Several years ago a commercial jet flying above Juneau hit turbulence so severe it knocked the aircraft on its side.
"It was bumped up so the wings were vertical instead of horizontal," said Al Yates, of the National Center for Atmospheric Research, or NCAR. "That's pretty darn severe."
Researchers at NCAR hope to make such close calls a thing of the past with a $6.7 million appropriation recently approved by the U.S. Senate for Juneau's wind profiling project, launched in 1996 to pinpoint wind hazards bred by the area's mountainous terrain.
Although the project has given pilots a clearer picture of danger spots in Juneau's skies, the extra dollars, if approved by a conference committee, would help make the system more sophisticated, Yates said.
"The intent of the $6.7 million is to continue development of this system into a warning system," said Yates, an engineer who helps run the pilot project funded by the Federal Aviation Administration. "Right now it provides wind information only."
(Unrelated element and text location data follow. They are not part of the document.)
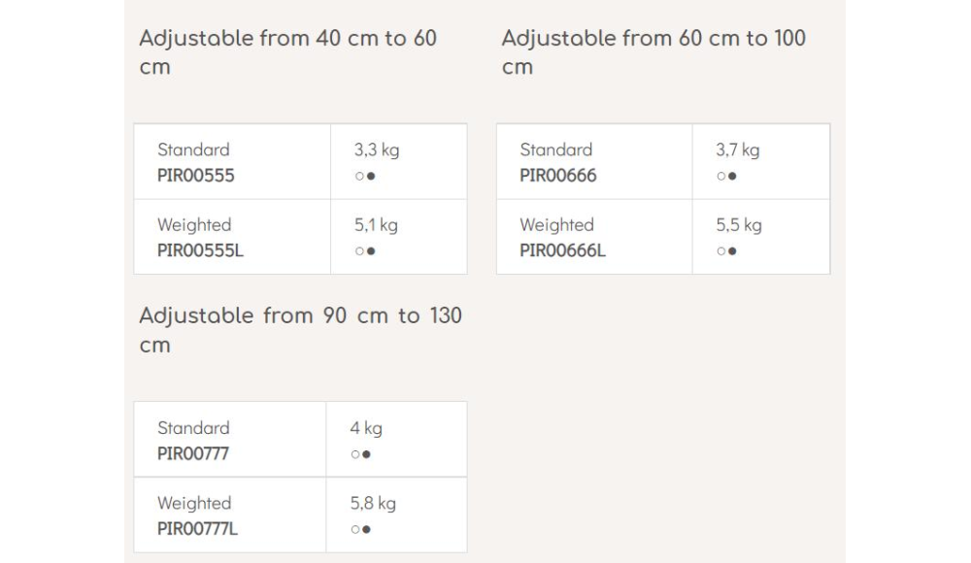Viewport: 971px width, 563px height.
Task: Select black color dot for PIR00666L
Action: pos(732,250)
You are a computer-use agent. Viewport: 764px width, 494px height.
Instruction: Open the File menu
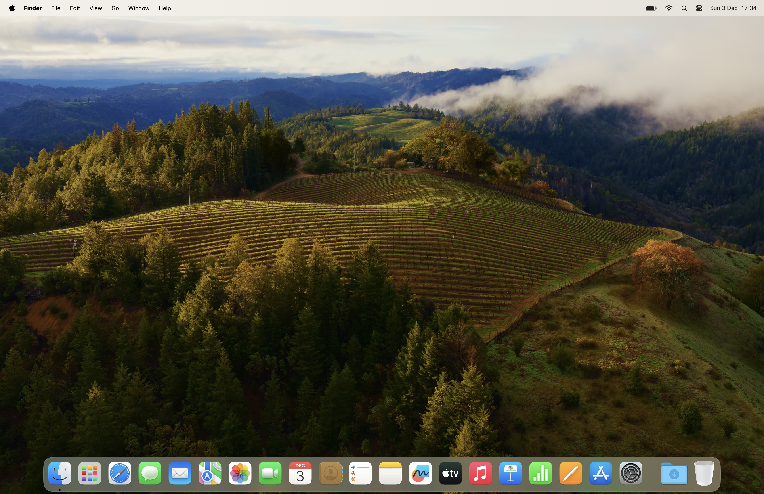point(56,8)
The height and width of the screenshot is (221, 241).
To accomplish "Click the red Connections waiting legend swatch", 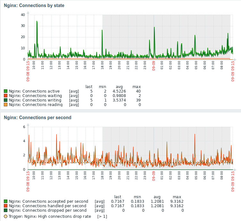I will point(5,96).
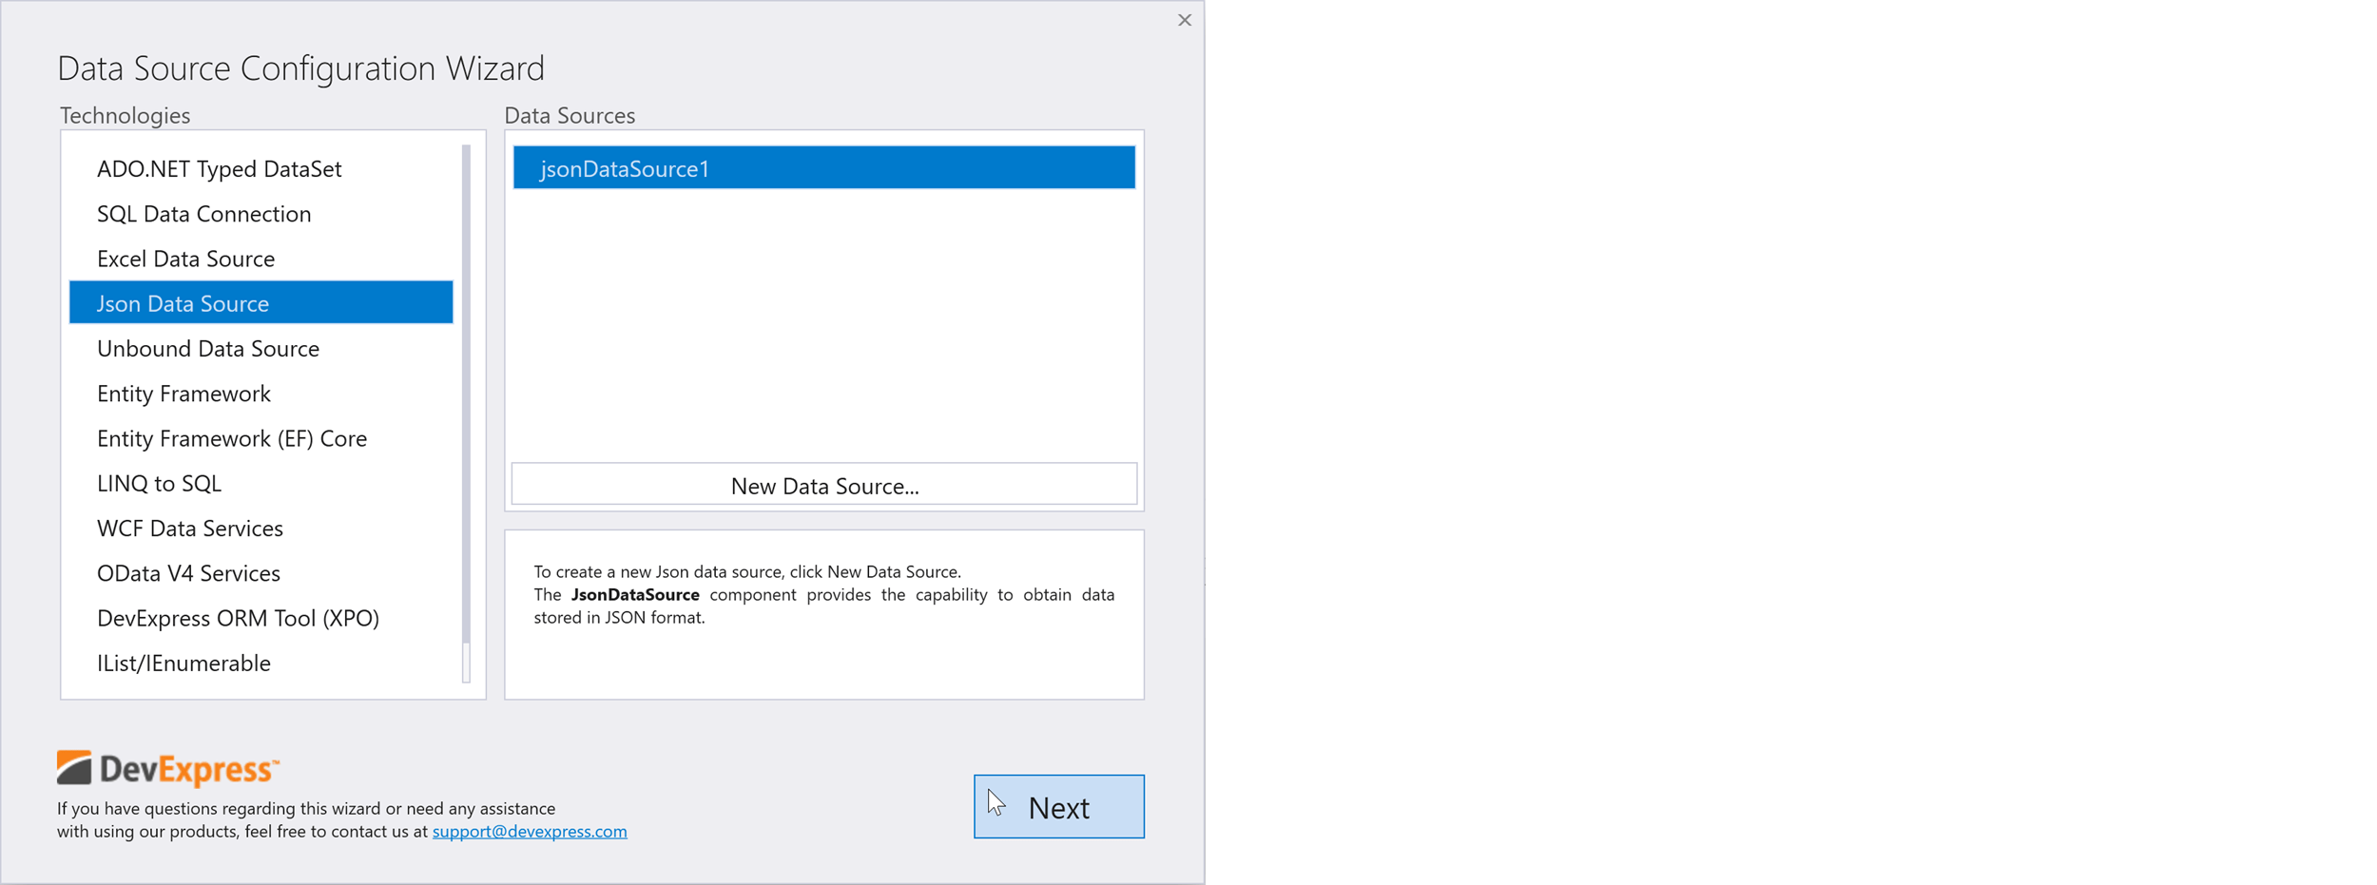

Although anemometers and other sensors in Juneau transmit vital information on wind speed and direction, it's only raw data, said Doug Wahto, a pilot for Alaska Airlines. Pilots have to analyze the numbers to determine the presence of turbulence and wind shear, potentially dangerous phenomena that can cause pilots to lose control of aircraft.
"It's basically a manual system right now," said Wahto, who has worked on the project. "It's not necessarily timely ... you need to look at every individual sensor."
Researchers want to use some of the money for computer software that would analyze the data for pilots and keep a constant vigil for trouble spots. Wahto envisions a system that would automatically detect hazardous wind conditions and sound an immediate advisory to air traffic controllers, who would relay the warning to pilots.
"That advisory could be issued by the controller himself or we could take this one step further and have it automated so it went right into the cockpit," Wahto said.
The benefit is pilots in the area would know immediately when hazards are detected, whereas pilots entering Juneau currently rely on their analysis done 10-15 minutes earlier enough time for conditions to change, he said.
The computer calculations also would be more accurate than the pilot's analysis, said NCAR's Bob Barron, manager of the project.
"We'll have a higher probability of detecting hazardous conditions and a lower false-alarm rate predicting the hazardous conditions," Barron said.
Although Juneau's turbulent skies never have brought down an airliner, the FAA in 1996 closed two departure routes for commercial jets, citing concern over turbulence and sudden wind shifts in the mountains surrounding the airport. The FAA later reopened the routes but with restrictions. Pilots use the wind data to figure out whether they can use the routes given the constraints.